Rock & roll-era music historians/critics would agree with us on that.
https://en.wikipedia.org/wiki/Rolling_Stone's_500_Greatest_Songs_of_All_Time
Likewise, I have a college-level textbook on R&R-era music history. Its chapter breakdown is as follows:
- Up to 1955: 1 chapter
- Remainder of the 1950s: 1 chapter
- 1960s: 5 chapters
- 1970s: 3 chapters
- 1980s: 2 chapters
- 1990s: 2 chapters
- 2000s: 1 chapter
The 1960s are simply the cultured choice.
Or one could argue based on that, the marketable choice.

If you ask a Conservatory student the entirety of important music is ten people from over three hundred years ago. I think anyone who honestly says that 1960s music is that much better than all other pop/rock music just hasn't taken the time to fully explore all the niches that are around now.
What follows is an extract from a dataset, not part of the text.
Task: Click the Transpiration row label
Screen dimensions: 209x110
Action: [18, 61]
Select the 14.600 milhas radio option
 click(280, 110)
Also I would argue there is major Canon Bias, especially for music writers.
Yes, good music was centralized, popular, and playing on the radio in the late 60s, and since then popular music has gotten safer and more polished and good music has splintered into a thousand niches and subcultures. So 1960s is the music that's easiest to agree on. But it's not unquestionably the greatest decade, just the decade where discovering the best music requires the least work.
The de-facto Rock Canon we have now is no different from the Classical Canon. Not entirely inaccurate, but not complete, and causes a lot of bias and summary dismissal against anything not on the list.